(begin)
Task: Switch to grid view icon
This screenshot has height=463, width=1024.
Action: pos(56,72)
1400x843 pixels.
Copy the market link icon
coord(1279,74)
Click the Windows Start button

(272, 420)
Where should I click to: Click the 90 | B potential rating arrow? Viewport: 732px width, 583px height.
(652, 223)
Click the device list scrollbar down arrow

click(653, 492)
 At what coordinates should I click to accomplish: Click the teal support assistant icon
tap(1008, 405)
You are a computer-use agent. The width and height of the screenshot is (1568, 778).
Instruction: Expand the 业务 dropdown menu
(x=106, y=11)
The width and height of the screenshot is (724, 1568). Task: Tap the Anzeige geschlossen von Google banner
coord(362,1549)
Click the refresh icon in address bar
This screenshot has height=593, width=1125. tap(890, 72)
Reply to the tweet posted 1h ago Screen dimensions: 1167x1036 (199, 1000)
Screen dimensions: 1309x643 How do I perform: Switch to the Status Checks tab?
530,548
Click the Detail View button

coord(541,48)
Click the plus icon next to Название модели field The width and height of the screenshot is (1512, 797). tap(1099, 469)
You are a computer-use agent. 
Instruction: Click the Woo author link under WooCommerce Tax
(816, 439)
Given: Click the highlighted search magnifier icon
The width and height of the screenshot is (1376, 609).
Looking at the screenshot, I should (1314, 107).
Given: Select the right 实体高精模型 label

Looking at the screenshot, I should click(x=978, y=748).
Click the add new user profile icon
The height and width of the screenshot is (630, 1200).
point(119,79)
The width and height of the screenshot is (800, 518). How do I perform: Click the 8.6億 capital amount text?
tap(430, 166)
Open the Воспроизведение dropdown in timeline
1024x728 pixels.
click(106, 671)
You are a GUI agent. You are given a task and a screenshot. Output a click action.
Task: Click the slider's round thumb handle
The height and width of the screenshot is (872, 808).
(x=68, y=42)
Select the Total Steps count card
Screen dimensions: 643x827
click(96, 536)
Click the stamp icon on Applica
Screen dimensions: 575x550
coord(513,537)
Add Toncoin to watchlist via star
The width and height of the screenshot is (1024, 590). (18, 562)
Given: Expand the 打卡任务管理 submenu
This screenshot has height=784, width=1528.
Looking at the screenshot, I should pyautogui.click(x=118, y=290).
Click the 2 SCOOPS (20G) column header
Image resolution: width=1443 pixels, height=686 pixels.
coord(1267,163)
(end)
▶ Exercise brief
Gather every line in the items above that contains the word "dropdown", copying each one in full. Case counts, so a line matches only when the letters agree in capitalization.

▶ Correct answer
Instruction: Expand the 业务 dropdown menu
Open the Воспроизведение dropdown in timeline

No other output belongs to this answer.